# Week 3: Distributions Continued

## Recall from last week

We are going to continue with our discussion from last week on distributions. To rehash... __there are lots of different distributions__. The most common used in astronomy are the Gaussian (normal), power law, binomial, Poisson, and Lorentz.

When working with a data set we may be faced __two questions__:  
- Is a set of samples consistent with following one of these distributions?  
- Are two sets of samples drawn from the same distribution?  

The tests discussed last week should help us answer these questions. Depending on the situation, __different tests may be appropriate__. The table below should help answer these questions.

### Comparing a data set to a known (analytic) distribution

- $\chi$^2: Widely used, rigorously defined for known, Gaussian uncertainties.
- Kolmogorov-Smirnov (KS): Widely used, compares maximum difference in CDF. Not great for small numbers or outliers.
- Anderson-Darling: Integrated version of the KS test. Therefore better than KS for small numbers and outliers.
- t-test: Determines whether a data set could be consistent with having a mean at some value.

### Comparing two data sets

- Mann-Whitney U (Wilcox rank sum): Assumes nothing about underlying distributions. Really only compares the medians.
- Kolmogorov-Smirnov (KS): Widely used, compares maximum difference in CDF. Not great for small numbers of outliers.
- Anderson-Darling: Integrated version of the KS test. Therefore better than KS for small numbers and outliers.
- t-test: Tests if the means of two (assumed to be Gaussian) distributions equal. Distributions may have different variances - math is slightly different.
- F-test: Tests if the means of two Gaussian distributions are equal.

### Correlation tests

- Pearson r or $\rho$: Widely used, simple to implement. Easily skewed by outliers. Works for linear correlations.
- Spearman r or $\rho$: Handles outliers better. Linear not required -> works for any monotonic function.
- Kendall $\tau$: Also a rank test. Used to determine whether two variables are independent.

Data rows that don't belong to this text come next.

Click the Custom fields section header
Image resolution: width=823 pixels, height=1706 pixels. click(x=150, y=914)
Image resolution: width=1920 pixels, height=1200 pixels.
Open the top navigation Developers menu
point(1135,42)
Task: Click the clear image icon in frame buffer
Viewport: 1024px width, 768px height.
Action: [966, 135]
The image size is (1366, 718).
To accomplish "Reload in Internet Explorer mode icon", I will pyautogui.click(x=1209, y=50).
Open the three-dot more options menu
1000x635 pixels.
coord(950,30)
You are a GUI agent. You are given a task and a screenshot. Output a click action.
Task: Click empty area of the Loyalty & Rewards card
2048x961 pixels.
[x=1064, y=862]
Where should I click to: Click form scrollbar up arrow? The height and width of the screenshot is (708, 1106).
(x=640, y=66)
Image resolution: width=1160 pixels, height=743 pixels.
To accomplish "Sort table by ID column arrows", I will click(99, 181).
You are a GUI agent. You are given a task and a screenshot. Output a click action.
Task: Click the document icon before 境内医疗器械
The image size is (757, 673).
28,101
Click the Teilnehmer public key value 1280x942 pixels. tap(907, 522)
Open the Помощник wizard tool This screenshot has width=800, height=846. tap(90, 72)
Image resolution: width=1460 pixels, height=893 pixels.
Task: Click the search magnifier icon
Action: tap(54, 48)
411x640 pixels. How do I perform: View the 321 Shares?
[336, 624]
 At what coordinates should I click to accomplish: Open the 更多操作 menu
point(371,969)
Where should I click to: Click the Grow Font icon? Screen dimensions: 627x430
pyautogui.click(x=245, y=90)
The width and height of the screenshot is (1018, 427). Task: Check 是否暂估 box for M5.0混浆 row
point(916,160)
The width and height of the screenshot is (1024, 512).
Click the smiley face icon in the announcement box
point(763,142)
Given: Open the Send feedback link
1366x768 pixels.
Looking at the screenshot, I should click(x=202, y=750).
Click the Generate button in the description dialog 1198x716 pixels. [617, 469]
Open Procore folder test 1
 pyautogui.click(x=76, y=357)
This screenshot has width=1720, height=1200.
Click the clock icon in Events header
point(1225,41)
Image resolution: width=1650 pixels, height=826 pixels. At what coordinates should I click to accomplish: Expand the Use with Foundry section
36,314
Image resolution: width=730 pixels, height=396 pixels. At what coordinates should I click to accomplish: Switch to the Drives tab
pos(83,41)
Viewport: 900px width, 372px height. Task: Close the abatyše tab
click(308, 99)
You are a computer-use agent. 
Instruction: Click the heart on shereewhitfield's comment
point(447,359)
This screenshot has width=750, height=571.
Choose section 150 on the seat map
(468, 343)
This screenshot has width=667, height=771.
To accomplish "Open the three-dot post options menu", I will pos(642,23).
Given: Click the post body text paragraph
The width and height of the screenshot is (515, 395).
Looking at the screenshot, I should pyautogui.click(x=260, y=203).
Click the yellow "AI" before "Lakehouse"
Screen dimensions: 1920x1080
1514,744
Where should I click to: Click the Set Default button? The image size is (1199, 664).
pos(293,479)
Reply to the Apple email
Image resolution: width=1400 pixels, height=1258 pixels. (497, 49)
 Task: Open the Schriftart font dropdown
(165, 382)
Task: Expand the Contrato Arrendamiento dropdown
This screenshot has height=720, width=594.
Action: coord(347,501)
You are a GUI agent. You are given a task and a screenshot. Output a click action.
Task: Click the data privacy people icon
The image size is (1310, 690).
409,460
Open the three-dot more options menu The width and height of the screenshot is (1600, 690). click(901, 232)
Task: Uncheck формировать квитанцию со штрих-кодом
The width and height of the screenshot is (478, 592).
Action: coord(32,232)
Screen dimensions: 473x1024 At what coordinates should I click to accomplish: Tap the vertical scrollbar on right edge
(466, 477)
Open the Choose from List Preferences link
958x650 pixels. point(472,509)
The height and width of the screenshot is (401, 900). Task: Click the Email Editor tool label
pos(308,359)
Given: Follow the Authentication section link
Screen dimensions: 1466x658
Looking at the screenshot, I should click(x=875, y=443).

## Now, on to a few examples

In [None]:
# First, let's load the libraries we will need
import numpy as np
import matplotlib.pyplot as plt
from scipy import stats

%matplotlib inline

### Exercise 1: Characterizing two distributions

In [None]:
# First let's load up the data

folder = "../data/Week_3/"

sample_1 = np.genfromtxt(folder + "sample_1.dat")
sample_2 = np.genfromtxt(folder + "sample_2.dat")

# Let's see how big the data sets are
print("Data set 1 has", len(sample_1), "elements")
print("Data set 2 has", len(sample_2), "elements")

In [None]:
# Now, let's plot histograms of the two data set to see how they compare
plt.hist(sample_1, normed=True, color='r', alpha=0.3, label="Sample 1")
plt.hist(sample_2, normed=True, color='g', alpha=0.3, label="Sample 2")

plt.legend()
plt.show()

First, let's see if these two data sets are consistent with being a Gaussian. Let's start with Sample 1.

In [None]:
# We will use the Anderson-Darling test in the scipy package.

statistic, critical_values, significance = stats.anderson(sample_1, dist='norm')

print("Statistic =", statistic)
print("Critical values =", critical_values)
print("Significance =", significance)

Since the statistic, 0.685, is larger than 0.577 but smaller than 0.692, the distribution is non-Gaussian only at the 90% to 95% level. The statistic would have to be above 0.96 to be ruled non-Gaussian at the 99% level.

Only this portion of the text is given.